Both paths converge on the same pipeline inside search.py, and both rank candidate clusters by source quality before applying --limit (see below). For the gritty details, read docs/ARCHITECTURE.md.

Missing-format handling

When Scholar returns a format incompletely (some clusters are missing export links, some URLs 403, etc.), scholar-cite never drops it silently:

  • Plain-text output renders [MISSING: <reason>] inline for each failed format.
  • JSON output adds a citation_errors field per paper.
  • Stderr gets a short warning summary listing every paper with missing formats.
  • --strict elevates this to a non-zero exit code (4) for scripts that can't afford partial results.

Source-quality ranking

Google Scholar often indexes a paper multiple times (arXiv preprint, official conference version, third-party mirrors). Citation quality varies wildly — some mirrors produce metadata with reversed author order, fabricated volume numbers, and mangled venue strings. scholar-cite ranks candidates by host:

Tier Example hosts
Trusted venues openaccess.thecvf.com, aclanthology.org, proceedings.neurips.cc, proceedings.mlr.press, ieeexplore.ieee.org, dl.acm.org, nature.com
Preprints arxiv.org, biorxiv.org
Unknown Everything else (kept in Scholar's original order)
Known low-quality sandbox.getindico.io, scholar.google.com self-refs

The real-world consequence: searching "Deep Residual Learning for Image Recognition" with --limit 1 used to land on a sandbox indico mirror that produced @inproceedings{kaiming2016deep, ..., volume={34}}. With ranking on, the same query lands on the clean cluster he2016deep from the official CVPR host.
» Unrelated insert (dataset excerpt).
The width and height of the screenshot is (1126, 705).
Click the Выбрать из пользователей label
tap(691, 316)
See tests/test_ranking.py::test_rank_papers_handles_resnet_style_scenario.

Claude Code & Codex integration

This repo ships a ready-to-use agent skill so that Claude Code or OpenAI Codex CLI can call the scholar-cite CLI on your behalf when you ask for a citation, without you having to explain the tool every time.

Where the skill lives

Both agent runtimes auto-discover project-scoped skills from their own directory. The content is identical, so the repo keeps a single source in .claude/skills/ and symlinks it for Codex:

scholar-cite/
├── .claude/
│   └── skills/
│       └── scholar-cite/
│           ├── SKILL.md     ← the real file (Claude Code reads here)
│           └── flags.md
└── .agents/
    └── skills/
        └── scholar-cite  →  ../../.claude/skills/scholar-cite   (symlink)
                           (Codex CLI reads here)
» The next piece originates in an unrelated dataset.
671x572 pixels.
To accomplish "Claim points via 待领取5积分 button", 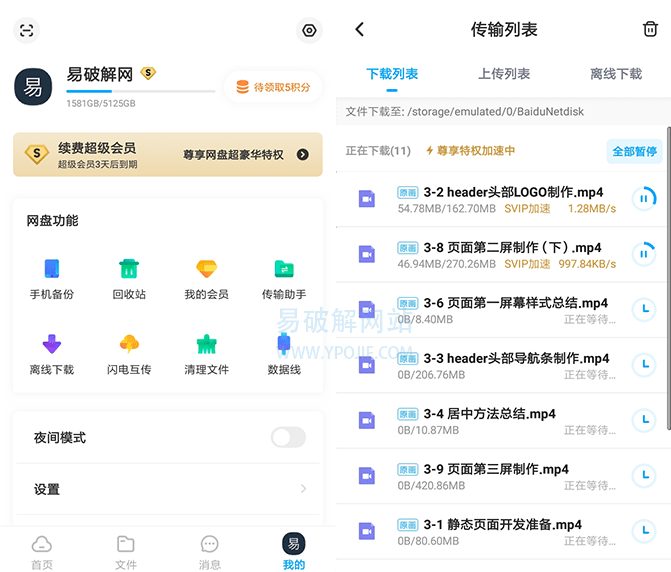I will tap(273, 87).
How to "install" the skill

Nothing to install. Both agents scan for skills when a session starts in this directory. Just clone the repo and open it in your agent of choice:

Agent Skill root it looks at What you do
Claude Code .claude/skills/<name>/SKILL.md (project), ~/.claude/skills/<name>/SKILL.md (user) Open the repo in Claude Code. The skill is auto-discovered; it's listed in the available-skills section and Claude invokes it via the Skill tool when your request matches the description.
Codex CLI .agents/skills/<name>/SKILL.md (project), ~/.agents/skills/<name>/SKILL.md (user) Open the repo in Codex CLI (codex in this directory). Skills are scanned at session start and Codex also watches for changes at runtime.
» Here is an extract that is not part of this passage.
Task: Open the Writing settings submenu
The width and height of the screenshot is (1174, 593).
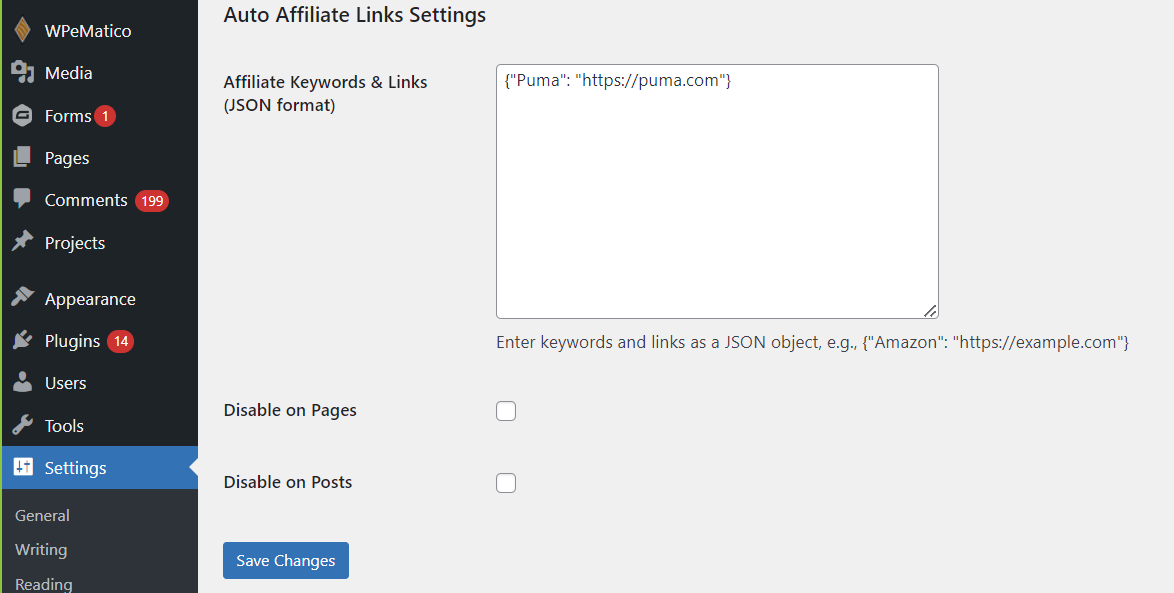Action: click(41, 550)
To make the skill globally available (every project, not just this one):

# Claude Code
ln -s "$PWD/.claude/skills/scholar-cite" "$HOME/.claude/skills/scholar-cite"

# Codex CLI
mkdir -p "$HOME/.agents/skills"
ln -s "$PWD/.claude/skills/scholar-cite" "$HOME/.agents/skills/scholar-cite"

The CLI itself still needs to be on PATH — see the Install section above.

What the skill tells the agent

  • When to invoke (trigger phrases in English and Chinese).
  • When not to use it (arXiv preprints → arxiv skill; headless CI → it won't work; users asking for PDFs → this tool doesn't fetch PDFs).
  • The common invocations and their flags.
  • First-run captcha behaviour and the 5-minute wait.
  • A troubleshooting table for the six recurring failure modes.
  • The exit-code contract so the agent can branch correctly on failure.

Read .claude/skills/scholar-cite/SKILL.md (and flags.md for the full flag reference and a Python-API snippet) to see exactly what the agent is taught.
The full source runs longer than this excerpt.